» Goal: Repeat the listing below word for word, keeping every line as it is.

═══

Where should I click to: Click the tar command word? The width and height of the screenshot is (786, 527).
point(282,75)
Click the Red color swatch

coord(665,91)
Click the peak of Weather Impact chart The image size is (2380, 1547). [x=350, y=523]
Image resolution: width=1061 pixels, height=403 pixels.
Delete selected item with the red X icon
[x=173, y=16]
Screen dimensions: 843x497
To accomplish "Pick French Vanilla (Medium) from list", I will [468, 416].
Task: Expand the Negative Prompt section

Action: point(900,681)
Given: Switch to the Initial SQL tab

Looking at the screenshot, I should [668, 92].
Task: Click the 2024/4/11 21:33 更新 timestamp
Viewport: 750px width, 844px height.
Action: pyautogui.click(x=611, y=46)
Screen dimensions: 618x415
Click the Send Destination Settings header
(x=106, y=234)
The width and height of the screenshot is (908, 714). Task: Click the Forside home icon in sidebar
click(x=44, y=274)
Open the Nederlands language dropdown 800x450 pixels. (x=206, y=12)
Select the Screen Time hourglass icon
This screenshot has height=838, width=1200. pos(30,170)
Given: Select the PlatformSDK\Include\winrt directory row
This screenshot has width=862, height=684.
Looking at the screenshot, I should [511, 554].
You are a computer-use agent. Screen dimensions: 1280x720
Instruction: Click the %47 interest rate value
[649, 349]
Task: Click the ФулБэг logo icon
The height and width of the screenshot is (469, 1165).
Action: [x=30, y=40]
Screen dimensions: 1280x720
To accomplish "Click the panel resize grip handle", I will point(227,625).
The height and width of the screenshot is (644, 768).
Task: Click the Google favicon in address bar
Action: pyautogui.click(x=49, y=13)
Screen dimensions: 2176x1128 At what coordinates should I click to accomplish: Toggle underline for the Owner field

═══

» Output below:
Where should I click to: Click the tar command word? The width and height of the screenshot is (786, 527).
point(282,75)
Click the Red color swatch

coord(665,91)
Click the peak of Weather Impact chart The image size is (2380, 1547). [x=350, y=523]
Image resolution: width=1061 pixels, height=403 pixels.
Delete selected item with the red X icon
[x=173, y=16]
Screen dimensions: 843x497
To accomplish "Pick French Vanilla (Medium) from list", I will [468, 416].
Task: Expand the Negative Prompt section

Action: point(900,681)
Given: Switch to the Initial SQL tab

Looking at the screenshot, I should [668, 92].
Task: Click the 2024/4/11 21:33 更新 timestamp
Viewport: 750px width, 844px height.
Action: pyautogui.click(x=611, y=46)
Screen dimensions: 618x415
Click the Send Destination Settings header
(x=106, y=234)
The width and height of the screenshot is (908, 714). Task: Click the Forside home icon in sidebar
click(x=44, y=274)
Open the Nederlands language dropdown 800x450 pixels. (x=206, y=12)
Select the Screen Time hourglass icon
This screenshot has height=838, width=1200. pos(30,170)
Given: Select the PlatformSDK\Include\winrt directory row
This screenshot has width=862, height=684.
Looking at the screenshot, I should [511, 554].
You are a computer-use agent. Screen dimensions: 1280x720
Instruction: Click the %47 interest rate value
[649, 349]
Task: Click the ФулБэг logo icon
The height and width of the screenshot is (469, 1165).
Action: [x=30, y=40]
Screen dimensions: 1280x720
To accomplish "Click the panel resize grip handle", I will point(227,625).
The height and width of the screenshot is (644, 768).
Task: Click the Google favicon in address bar
Action: pyautogui.click(x=49, y=13)
Screen dimensions: 2176x1128 At what coordinates should I click to accomplish: Toggle underline for the Owner field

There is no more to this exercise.